William se dio cuenta de que jamás lo habían abordado de esa forma. Hasta las prostitutas callejeras le volvían la espalda por considerarlo un niño y, si a eso vamos, un niño pobre; él solía afirmar que se había proporcionado placer, pero, en realidad, nunca lo había hecho.

Los demás pasajeros disfrutaban de los olores y las sensaciones de la taberna, como si fuesen personajes de una obra de teatro titulada La sala. Estaban de buen humor y se mostraban tolerantes y dispuestos a reír. Con un brazo en alto, Samuel Ireland aludió en tono modesto a su amistad con Richard Brinsley Sheridan. A William se le aceleró el pulso. Tras recoger dos chelines de manos del dueño de la taberna, el cochero se acercó a la puerta de la sala y pidió a los viajeros que regresasen a la diligencia. Antes de que lo vieran, William salió a la carrera y subió hasta el techo del vehículo. Reparó en que Beryl cruzaba con lentitud el patio. William se puso las manos entre las piernas. La doncella subió al techo de la diligencia, esbozó una sonrisa y se sentó lo más lejos que pudo del joven. El cochero se instaló en el pescante, levantó el látigo y azuzó a los caballos. Cuando abandonaron el patio de la taberna, Beryl se acercó a William y apoyó su mano en la bragueta. A renglón seguido le masajeó la cara interior de los muslos. La diligencia traqueteó por la calzada irregular de High Street de Bagshot, que más bien se trataba de un camino rural pavimentado a costa del dueño de la taberna. Desde abajo nadie podía ver la mano de Beryl y el cochero miraba hacia delante, por lo que la doncella meneó el miembro de William con creciente vigor. Cuando salieron a campo abierto y pasaron junto a arroyos, arboledas, campos de cultivo y setos, Beryl se arremangó las faldas y se tumbó en el techo de la diligencia. En lo alto volaron las ocas salvajes. William se desabrochó la bragueta y se tendió sobre la muchacha. Notó el viento frío sobre su cara y suspiró encantado. La penetró con delicadeza. Su miembro creció y se movió con más energía; se corrió dentro de Beryl al tiempo que el cochero gritaba «¡arre!». Atravesaban el caserío de Blackwater, por lo que permanecieron inmóviles a fin de que no reparasen en ellos. William se subió el pantalón y lo abrochó antes de ponerse de pie. Beryl siguió tumbada en el techo de la diligencia y contemplando el cielo.

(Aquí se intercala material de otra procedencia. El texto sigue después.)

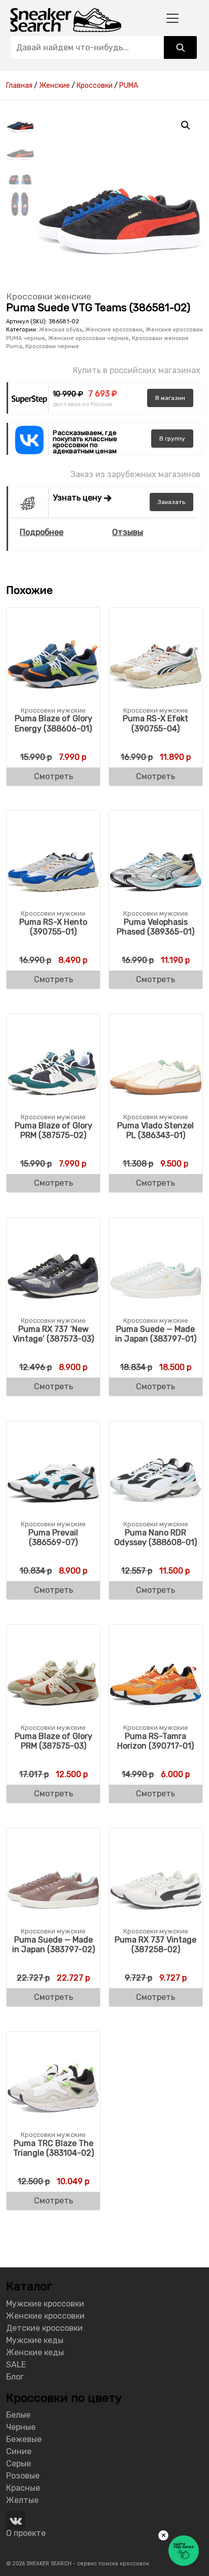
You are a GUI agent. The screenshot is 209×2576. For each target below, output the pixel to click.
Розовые (23, 2476)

La primera y principal sensación de William fue de alivio. Había hecho esa cosa desconocida y no había titubeado. Beryl se subió los calzones antes de ocupar su asiento. Luego sonrió y extendió la mano. El gesto resultó inequívoco.

– Sólo tengo un puñado de monedas de seis peniques -se justificó el joven.

– Ya me apañaré.

William se llevó la mano al bolsillo del pantalón y le entregó las monedas. Contemplaron juntos el paisaje mientras viajaban hacia Stonehenge y Salisbury.

***

– ¿Qué clase de tesoros? -preguntó Charles a William en la librería.

– Un De Sphaera original de la imprenta de Manuzio. Una segunda edición de Erasmo impresa en Francia.

Esos libros no despertaron la imaginación de Charles. Se sentía más cómodo con los viejos autores ingleses, por lo que cogió el Pandosto de Greene del estante en el que William lo había guardado y preguntó:

– ¿Es muy caro?

– Tres guineas.

Charles se percató de que el joven hablaba ahora con actitud brusca e impetuosa, como si pretendiera desafiarlo.

– Tres guineas permiten comprar muchos libros.

– Pero no volúmenes que han tenido dueño tan ilustre.

Esa cifra equivalía al salario de una semana. Por otro lado, poseer un libro que había pertenecido a Shakespeare valía más que una semana de su vida.

– Le dejaré una guinea y pagaré el resto cuando venga a buscar el libro.

– Señor Lamb, no se tome tantas molestias. Yo mismo se lo llevaré encantado.

William Ireland caminó hasta detrás del mostrador y cogió un libro de contabilidad encuadernado en piel. Para sorpresa de Charles, sacó el tintero y la pluma del bolsillo de la chaqueta y se dispuso a escribir el recibo. Charles reparó en que utilizaba la primorosa letra chancilleresca, distinta a la isabelina que él empleaba en las cuentas de la compañía para la que trabajaba, y lo felicitó.

– Verá, señor Lamb, la aprendí de mi padre. Me produce un gran placer. Para determinadas transacciones, empleo la caligrafía cortesana y reservo la de texto para los asuntos generales.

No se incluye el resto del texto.